## Work item
Look through the records below, and copy out every line that holds the string "computer".

Exercise inputs Start Marker

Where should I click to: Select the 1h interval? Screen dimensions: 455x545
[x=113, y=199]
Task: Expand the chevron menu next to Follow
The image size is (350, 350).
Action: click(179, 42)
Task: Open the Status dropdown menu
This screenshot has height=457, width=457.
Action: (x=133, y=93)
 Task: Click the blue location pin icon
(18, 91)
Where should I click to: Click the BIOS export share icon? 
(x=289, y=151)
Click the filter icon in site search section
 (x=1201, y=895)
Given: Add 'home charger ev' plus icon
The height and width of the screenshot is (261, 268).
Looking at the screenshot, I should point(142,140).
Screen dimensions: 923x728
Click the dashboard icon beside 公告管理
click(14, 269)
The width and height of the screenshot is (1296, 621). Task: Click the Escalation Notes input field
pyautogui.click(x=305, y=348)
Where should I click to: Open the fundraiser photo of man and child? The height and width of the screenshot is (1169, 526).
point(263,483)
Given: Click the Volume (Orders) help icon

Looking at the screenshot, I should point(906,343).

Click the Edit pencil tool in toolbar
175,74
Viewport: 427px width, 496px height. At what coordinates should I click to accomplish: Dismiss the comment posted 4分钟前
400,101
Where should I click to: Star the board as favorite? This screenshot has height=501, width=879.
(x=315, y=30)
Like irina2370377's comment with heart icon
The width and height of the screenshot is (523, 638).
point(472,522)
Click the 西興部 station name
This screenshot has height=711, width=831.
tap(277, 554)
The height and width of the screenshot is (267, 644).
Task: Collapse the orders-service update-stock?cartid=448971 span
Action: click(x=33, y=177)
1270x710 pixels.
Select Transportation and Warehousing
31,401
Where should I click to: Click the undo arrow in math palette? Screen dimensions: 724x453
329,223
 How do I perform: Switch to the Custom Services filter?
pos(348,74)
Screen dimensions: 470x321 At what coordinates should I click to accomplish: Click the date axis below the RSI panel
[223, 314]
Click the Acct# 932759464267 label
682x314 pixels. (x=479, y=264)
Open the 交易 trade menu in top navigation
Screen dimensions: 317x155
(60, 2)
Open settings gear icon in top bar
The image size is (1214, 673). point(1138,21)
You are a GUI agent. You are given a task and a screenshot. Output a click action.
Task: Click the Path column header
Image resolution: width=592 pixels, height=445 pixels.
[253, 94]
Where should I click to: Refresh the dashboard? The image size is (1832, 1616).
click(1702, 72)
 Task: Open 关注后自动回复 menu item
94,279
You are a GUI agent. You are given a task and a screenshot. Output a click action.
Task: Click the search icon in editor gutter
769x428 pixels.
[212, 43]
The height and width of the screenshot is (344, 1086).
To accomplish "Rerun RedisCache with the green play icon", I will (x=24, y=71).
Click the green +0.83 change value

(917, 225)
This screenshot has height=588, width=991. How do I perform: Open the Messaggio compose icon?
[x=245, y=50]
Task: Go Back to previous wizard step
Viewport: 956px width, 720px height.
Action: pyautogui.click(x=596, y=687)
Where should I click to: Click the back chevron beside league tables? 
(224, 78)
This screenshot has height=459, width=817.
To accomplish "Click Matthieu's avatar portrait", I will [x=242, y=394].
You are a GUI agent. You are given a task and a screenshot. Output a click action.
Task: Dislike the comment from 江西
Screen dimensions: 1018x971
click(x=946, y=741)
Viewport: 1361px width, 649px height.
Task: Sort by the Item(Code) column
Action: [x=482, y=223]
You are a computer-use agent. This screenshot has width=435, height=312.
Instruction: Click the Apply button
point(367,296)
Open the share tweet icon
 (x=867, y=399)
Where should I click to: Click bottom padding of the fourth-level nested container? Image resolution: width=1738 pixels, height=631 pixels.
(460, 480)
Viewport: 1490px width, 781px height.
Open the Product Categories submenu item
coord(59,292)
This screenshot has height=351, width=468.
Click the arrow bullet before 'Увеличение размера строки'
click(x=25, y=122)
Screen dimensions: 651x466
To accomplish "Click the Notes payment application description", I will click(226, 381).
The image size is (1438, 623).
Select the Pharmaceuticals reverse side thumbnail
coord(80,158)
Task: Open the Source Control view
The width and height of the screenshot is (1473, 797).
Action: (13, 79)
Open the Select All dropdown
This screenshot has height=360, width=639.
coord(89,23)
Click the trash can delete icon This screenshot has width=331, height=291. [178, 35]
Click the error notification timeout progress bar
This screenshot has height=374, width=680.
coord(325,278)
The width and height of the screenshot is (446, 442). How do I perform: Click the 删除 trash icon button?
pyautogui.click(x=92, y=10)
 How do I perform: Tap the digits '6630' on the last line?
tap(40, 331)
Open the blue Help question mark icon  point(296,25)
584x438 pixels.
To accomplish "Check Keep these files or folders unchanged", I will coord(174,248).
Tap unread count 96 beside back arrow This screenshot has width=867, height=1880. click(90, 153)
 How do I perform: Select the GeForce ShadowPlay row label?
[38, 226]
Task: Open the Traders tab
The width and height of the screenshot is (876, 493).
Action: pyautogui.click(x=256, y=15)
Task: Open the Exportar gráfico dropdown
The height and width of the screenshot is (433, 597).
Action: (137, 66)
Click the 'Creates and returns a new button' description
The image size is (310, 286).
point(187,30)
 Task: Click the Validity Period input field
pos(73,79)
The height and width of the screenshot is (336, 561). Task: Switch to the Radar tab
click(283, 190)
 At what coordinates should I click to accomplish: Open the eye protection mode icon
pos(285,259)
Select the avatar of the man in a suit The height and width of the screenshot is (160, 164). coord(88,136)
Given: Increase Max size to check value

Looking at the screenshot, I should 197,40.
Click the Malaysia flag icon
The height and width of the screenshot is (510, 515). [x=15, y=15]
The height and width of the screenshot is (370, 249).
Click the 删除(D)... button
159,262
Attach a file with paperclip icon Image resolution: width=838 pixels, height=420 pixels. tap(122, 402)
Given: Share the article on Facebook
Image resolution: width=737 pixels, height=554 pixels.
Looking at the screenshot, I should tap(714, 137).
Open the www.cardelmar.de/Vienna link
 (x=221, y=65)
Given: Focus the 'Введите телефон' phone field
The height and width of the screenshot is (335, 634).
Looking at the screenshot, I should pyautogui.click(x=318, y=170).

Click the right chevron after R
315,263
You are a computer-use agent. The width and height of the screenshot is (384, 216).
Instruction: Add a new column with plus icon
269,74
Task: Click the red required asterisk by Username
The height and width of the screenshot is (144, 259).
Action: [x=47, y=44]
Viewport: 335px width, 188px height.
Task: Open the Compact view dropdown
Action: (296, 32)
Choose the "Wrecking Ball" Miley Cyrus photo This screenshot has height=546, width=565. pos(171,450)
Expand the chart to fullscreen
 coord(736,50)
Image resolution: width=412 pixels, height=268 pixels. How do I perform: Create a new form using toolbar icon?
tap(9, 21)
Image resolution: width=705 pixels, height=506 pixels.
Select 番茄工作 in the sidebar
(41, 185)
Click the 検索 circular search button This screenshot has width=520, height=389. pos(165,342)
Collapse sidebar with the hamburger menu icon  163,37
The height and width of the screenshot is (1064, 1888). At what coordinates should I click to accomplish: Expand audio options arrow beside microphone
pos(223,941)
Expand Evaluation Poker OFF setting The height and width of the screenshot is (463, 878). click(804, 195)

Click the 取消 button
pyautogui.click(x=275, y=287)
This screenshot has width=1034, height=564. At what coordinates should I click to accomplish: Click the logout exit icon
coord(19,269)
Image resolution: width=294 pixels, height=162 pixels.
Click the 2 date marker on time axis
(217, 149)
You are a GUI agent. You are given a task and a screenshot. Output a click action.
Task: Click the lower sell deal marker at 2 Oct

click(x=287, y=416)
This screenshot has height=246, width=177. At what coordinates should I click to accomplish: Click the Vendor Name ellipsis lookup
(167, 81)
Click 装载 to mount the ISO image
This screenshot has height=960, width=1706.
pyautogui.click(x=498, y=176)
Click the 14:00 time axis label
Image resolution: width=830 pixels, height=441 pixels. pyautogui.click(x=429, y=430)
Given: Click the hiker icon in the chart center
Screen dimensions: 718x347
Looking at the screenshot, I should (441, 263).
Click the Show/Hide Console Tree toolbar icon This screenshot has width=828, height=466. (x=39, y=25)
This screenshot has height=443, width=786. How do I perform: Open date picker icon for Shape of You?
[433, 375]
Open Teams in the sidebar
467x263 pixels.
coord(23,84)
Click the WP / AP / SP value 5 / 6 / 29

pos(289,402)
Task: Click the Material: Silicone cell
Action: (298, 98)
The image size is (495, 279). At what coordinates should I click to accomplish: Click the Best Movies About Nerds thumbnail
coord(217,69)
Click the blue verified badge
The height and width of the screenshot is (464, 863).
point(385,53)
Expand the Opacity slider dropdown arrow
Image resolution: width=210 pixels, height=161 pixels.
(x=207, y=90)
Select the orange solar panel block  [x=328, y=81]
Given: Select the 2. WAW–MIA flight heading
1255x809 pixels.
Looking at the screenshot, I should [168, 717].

Exercise inputs End Marker

## Result of this task
You are a computer-use agent. This screenshot has width=435, height=312.
You are a computer-use agent. The width and height of the screenshot is (384, 216).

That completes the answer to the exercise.